Did anybody see anything happen at Chatfield this afternoon (Friday)? My wife drove by and saw a group of cyclists and emergency vehicles. I hope everyone is safe.


----------



## Mootsie (Feb 4, 2004)

http://www.denverpost.com/breakingnews/ci_11862563


----------



## DrRoebuck (May 10, 2004)

Barry Gutierrez, the former colleague they quoted in the story, is an old friend of mine (almost 20 years). I found out about this on his Facebook page and have been following it since, but I haven't found out any details of the accident. From what I've read, he was wearing a helmet, which cracked in half on impact, but didn't have any brain trauma.

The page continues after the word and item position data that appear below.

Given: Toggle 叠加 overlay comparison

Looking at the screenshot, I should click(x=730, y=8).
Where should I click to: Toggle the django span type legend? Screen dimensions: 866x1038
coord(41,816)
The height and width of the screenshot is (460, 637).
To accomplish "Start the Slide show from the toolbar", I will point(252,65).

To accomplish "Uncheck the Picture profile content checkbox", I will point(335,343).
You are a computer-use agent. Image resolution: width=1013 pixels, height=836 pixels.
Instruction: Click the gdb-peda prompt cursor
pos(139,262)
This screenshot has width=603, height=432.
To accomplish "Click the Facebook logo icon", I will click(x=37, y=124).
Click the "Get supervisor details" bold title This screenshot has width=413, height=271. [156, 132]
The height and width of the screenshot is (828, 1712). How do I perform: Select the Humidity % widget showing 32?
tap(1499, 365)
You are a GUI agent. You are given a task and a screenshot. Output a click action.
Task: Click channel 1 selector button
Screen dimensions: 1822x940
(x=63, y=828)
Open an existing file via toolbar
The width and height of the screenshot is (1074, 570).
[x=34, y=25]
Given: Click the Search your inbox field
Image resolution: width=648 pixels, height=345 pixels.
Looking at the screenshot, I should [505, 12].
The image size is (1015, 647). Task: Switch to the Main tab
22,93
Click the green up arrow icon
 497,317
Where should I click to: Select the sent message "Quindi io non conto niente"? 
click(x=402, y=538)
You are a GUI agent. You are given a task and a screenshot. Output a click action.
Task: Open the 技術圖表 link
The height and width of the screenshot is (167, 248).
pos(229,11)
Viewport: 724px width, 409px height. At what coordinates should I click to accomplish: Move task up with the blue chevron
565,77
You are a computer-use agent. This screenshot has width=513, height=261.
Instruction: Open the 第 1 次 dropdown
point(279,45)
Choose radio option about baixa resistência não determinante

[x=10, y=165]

They created a FB group for him.


----------



## PDex (Mar 23, 2004)

*Passed away*

Rocky writer James Meadow dies

James Meadow, a longtime Rocky Mountain News reporter known for his precise writing and ready smile, died Sunday afternoon after suffering serious injuries in a bicycle accident.

Meadow is survived by his wife, Julie, daughter, Myranda and many colleagues in Denver journalism. 

http://www.denverpost.com/breakingnews/ci_11868526


Not much info, ironically, for a reporter's death.


----------



## ProudDaddy (Apr 19, 2006)

First off, my prayers go out to the Meadows family and friends.

On the news last night they had a brief "memory" story for James Meadows. All they really said concerning the cause of death was that he died as a result of a bicycle accident at Chatfield. I think it would be beneficial to the cycling community if someone who was there (or knows) could post how the accident happened. As many of us ride through Chatfield on a frequent basis, any information to avoid a similar accident in the future would certainly be helpful and appreciated.


----------



## BKRyan (Apr 15, 2008)

Here is another article regarding the accident. They mention in the article that he had a heart attack.

http://cbs4denver.com/local/James.Meadow.Rocky.2.953774.html


----------



## Bulldozer (Jul 31, 2003)

Damn. Thanks for the links.


----------